- To do: Only the lines containing "question" should appear in the answer, copied from the listing below.

----

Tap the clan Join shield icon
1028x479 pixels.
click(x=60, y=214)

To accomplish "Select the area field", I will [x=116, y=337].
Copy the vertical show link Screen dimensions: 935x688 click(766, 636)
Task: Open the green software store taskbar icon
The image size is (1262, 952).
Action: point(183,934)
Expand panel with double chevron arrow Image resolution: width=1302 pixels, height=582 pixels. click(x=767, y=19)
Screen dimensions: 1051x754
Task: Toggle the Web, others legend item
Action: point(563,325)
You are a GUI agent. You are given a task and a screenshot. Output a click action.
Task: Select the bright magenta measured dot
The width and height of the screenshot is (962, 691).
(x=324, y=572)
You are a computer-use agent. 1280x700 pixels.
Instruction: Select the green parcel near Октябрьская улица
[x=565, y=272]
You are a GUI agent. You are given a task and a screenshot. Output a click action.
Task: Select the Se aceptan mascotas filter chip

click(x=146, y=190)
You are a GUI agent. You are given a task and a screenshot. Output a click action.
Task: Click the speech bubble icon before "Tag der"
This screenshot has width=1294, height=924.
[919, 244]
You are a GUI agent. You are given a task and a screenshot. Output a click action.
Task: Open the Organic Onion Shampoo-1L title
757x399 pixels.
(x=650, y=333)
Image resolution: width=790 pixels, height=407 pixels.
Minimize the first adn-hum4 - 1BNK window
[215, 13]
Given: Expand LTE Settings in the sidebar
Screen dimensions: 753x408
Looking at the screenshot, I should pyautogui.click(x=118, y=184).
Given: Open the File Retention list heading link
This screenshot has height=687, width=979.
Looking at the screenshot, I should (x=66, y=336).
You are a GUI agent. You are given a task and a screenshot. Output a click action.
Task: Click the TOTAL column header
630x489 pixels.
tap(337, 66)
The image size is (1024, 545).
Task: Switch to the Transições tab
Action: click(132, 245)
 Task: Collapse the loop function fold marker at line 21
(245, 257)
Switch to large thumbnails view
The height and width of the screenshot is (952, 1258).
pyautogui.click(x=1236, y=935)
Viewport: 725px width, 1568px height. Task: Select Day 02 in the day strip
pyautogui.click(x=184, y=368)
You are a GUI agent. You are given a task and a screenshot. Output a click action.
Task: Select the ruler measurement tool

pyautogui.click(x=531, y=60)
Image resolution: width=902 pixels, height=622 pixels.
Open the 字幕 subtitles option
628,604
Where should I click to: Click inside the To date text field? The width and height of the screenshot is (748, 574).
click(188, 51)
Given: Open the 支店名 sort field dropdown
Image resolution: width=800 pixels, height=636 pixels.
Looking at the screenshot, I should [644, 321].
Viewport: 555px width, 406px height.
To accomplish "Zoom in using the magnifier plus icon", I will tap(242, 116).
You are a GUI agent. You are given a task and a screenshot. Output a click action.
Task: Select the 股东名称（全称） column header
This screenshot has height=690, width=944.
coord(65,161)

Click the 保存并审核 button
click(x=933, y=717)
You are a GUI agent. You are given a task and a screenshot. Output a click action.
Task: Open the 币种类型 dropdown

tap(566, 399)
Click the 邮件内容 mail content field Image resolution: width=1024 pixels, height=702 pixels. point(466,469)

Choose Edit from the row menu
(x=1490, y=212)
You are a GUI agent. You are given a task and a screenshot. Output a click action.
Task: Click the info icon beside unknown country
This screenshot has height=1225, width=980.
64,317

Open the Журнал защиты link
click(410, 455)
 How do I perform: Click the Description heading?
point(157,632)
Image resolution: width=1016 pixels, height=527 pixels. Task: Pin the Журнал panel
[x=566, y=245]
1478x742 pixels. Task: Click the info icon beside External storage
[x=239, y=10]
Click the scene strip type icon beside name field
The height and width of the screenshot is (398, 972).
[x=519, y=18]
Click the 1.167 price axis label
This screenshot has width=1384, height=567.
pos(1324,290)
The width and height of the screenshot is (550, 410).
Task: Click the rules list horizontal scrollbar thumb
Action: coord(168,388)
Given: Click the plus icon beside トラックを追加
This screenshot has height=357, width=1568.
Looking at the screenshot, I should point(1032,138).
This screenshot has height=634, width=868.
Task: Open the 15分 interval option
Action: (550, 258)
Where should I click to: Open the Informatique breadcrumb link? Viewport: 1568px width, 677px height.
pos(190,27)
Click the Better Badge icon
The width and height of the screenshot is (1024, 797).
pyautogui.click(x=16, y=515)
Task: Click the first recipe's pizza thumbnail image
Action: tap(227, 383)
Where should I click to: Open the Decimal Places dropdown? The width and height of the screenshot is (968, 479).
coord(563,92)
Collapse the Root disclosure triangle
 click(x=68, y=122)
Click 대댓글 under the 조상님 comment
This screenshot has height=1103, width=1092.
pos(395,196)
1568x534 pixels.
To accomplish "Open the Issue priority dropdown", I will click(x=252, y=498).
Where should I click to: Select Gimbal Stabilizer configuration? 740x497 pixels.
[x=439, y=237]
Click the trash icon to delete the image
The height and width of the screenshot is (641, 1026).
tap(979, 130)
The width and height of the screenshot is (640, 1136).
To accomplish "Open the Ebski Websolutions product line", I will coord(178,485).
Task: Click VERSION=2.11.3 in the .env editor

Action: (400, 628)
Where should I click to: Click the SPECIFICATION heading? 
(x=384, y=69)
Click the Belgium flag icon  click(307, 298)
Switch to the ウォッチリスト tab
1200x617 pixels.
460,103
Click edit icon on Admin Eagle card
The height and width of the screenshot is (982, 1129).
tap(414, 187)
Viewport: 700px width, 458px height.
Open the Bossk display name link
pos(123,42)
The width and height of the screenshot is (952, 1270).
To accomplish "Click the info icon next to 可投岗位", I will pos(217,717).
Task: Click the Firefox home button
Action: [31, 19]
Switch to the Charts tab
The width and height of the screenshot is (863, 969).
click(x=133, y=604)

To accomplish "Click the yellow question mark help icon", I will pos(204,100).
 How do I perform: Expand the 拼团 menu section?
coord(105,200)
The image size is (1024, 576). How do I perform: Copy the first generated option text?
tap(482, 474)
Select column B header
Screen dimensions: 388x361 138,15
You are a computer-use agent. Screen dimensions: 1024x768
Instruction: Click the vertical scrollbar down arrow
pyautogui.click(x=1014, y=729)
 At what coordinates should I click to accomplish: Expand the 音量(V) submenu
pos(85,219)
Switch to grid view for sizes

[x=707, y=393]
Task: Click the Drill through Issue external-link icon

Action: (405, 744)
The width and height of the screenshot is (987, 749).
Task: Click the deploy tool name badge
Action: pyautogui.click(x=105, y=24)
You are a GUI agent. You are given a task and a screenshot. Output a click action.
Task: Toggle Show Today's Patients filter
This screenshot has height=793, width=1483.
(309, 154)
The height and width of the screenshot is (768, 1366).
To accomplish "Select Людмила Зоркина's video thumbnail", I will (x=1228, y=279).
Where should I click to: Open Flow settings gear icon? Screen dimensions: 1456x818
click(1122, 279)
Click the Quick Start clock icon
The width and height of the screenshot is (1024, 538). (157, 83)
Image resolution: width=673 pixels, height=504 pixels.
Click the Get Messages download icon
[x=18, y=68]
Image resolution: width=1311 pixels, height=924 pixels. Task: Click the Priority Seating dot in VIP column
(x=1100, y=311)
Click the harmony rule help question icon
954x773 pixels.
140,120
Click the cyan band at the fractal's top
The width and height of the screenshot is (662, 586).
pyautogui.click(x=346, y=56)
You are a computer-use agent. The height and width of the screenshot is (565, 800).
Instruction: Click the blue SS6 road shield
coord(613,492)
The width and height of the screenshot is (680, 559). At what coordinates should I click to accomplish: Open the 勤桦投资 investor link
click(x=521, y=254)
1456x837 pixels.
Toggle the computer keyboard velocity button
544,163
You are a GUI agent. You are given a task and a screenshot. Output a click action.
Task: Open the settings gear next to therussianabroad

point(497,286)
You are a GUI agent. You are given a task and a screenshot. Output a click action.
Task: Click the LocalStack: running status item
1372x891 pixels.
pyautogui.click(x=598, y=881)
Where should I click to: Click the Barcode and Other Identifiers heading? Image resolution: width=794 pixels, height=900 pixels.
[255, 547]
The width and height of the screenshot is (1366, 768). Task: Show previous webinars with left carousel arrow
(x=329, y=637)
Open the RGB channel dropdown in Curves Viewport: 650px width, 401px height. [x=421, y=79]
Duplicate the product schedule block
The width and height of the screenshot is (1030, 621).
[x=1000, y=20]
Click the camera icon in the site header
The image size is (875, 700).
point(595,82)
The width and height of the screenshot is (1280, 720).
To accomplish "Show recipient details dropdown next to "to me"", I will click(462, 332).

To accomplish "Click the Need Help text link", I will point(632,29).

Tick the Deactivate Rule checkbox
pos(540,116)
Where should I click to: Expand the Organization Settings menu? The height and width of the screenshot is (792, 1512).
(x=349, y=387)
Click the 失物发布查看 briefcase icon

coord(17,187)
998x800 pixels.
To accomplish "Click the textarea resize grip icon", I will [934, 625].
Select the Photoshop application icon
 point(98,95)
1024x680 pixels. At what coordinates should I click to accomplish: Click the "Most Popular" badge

----

- Answer space:
To accomplish "Click the yellow question mark help icon", I will pos(204,100).
Click the harmony rule help question icon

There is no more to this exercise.